## The problem
Repeat the listing beneath this line exactly, keeping every character.

———

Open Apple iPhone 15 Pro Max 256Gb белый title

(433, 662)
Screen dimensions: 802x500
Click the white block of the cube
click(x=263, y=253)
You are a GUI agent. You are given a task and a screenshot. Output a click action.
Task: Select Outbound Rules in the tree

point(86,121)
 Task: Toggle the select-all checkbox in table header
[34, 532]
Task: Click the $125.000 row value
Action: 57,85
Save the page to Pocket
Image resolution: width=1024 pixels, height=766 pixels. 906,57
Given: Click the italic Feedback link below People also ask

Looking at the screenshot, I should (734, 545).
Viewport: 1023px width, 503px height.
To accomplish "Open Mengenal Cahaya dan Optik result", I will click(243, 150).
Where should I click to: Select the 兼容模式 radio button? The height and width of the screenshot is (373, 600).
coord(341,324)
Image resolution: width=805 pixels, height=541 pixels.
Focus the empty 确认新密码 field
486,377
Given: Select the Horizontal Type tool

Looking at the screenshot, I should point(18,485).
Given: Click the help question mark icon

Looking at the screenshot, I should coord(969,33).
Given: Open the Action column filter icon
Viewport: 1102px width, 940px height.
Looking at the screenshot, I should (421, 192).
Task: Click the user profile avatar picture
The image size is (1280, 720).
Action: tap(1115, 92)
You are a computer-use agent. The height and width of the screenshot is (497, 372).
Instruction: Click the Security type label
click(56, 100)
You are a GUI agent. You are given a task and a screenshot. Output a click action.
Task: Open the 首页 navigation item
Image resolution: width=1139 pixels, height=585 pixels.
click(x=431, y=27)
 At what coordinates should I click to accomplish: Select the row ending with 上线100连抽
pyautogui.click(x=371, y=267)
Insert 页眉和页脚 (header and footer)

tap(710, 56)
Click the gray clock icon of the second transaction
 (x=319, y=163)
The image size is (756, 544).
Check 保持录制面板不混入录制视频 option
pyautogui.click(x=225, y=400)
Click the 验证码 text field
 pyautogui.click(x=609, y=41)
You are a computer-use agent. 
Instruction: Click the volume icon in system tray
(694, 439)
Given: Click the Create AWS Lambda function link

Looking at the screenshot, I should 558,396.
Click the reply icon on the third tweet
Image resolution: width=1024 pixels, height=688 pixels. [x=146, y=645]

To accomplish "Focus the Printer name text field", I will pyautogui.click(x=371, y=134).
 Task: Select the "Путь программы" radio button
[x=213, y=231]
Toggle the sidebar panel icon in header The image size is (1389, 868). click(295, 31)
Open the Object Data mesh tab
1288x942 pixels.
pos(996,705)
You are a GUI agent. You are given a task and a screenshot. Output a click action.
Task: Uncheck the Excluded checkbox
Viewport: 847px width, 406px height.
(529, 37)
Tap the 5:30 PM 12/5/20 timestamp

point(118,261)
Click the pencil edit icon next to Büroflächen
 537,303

———

## Solution for this task
Open Apple iPhone 15 Pro Max 256Gb белый title

(433, 662)
Screen dimensions: 802x500
Click the white block of the cube
click(x=263, y=253)
You are a GUI agent. You are given a task and a screenshot. Output a click action.
Task: Select Outbound Rules in the tree

point(86,121)
 Task: Toggle the select-all checkbox in table header
[34, 532]
Task: Click the $125.000 row value
Action: 57,85
Save the page to Pocket
Image resolution: width=1024 pixels, height=766 pixels. 906,57
Given: Click the italic Feedback link below People also ask

Looking at the screenshot, I should (734, 545).
Viewport: 1023px width, 503px height.
To accomplish "Open Mengenal Cahaya dan Optik result", I will click(243, 150).
Where should I click to: Select the 兼容模式 radio button? The height and width of the screenshot is (373, 600).
coord(341,324)
Image resolution: width=805 pixels, height=541 pixels.
Focus the empty 确认新密码 field
486,377
Given: Select the Horizontal Type tool

Looking at the screenshot, I should point(18,485).
Given: Click the help question mark icon

Looking at the screenshot, I should coord(969,33).
Given: Open the Action column filter icon
Viewport: 1102px width, 940px height.
Looking at the screenshot, I should (421, 192).
Task: Click the user profile avatar picture
The image size is (1280, 720).
Action: tap(1115, 92)
You are a computer-use agent. The height and width of the screenshot is (497, 372).
Instruction: Click the Security type label
click(56, 100)
You are a GUI agent. You are given a task and a screenshot. Output a click action.
Task: Open the 首页 navigation item
Image resolution: width=1139 pixels, height=585 pixels.
click(x=431, y=27)
 At what coordinates should I click to accomplish: Select the row ending with 上线100连抽
pyautogui.click(x=371, y=267)
Insert 页眉和页脚 (header and footer)

tap(710, 56)
Click the gray clock icon of the second transaction
 (x=319, y=163)
The image size is (756, 544).
Check 保持录制面板不混入录制视频 option
pyautogui.click(x=225, y=400)
Click the 验证码 text field
 pyautogui.click(x=609, y=41)
You are a computer-use agent. 
Instruction: Click the volume icon in system tray
(694, 439)
Given: Click the Create AWS Lambda function link

Looking at the screenshot, I should 558,396.
Click the reply icon on the third tweet
Image resolution: width=1024 pixels, height=688 pixels. [x=146, y=645]

To accomplish "Focus the Printer name text field", I will pyautogui.click(x=371, y=134).
 Task: Select the "Путь программы" radio button
[x=213, y=231]
Toggle the sidebar panel icon in header The image size is (1389, 868). click(295, 31)
Open the Object Data mesh tab
1288x942 pixels.
pos(996,705)
You are a GUI agent. You are given a task and a screenshot. Output a click action.
Task: Uncheck the Excluded checkbox
Viewport: 847px width, 406px height.
(529, 37)
Tap the 5:30 PM 12/5/20 timestamp

point(118,261)
Click the pencil edit icon next to Büroflächen
 537,303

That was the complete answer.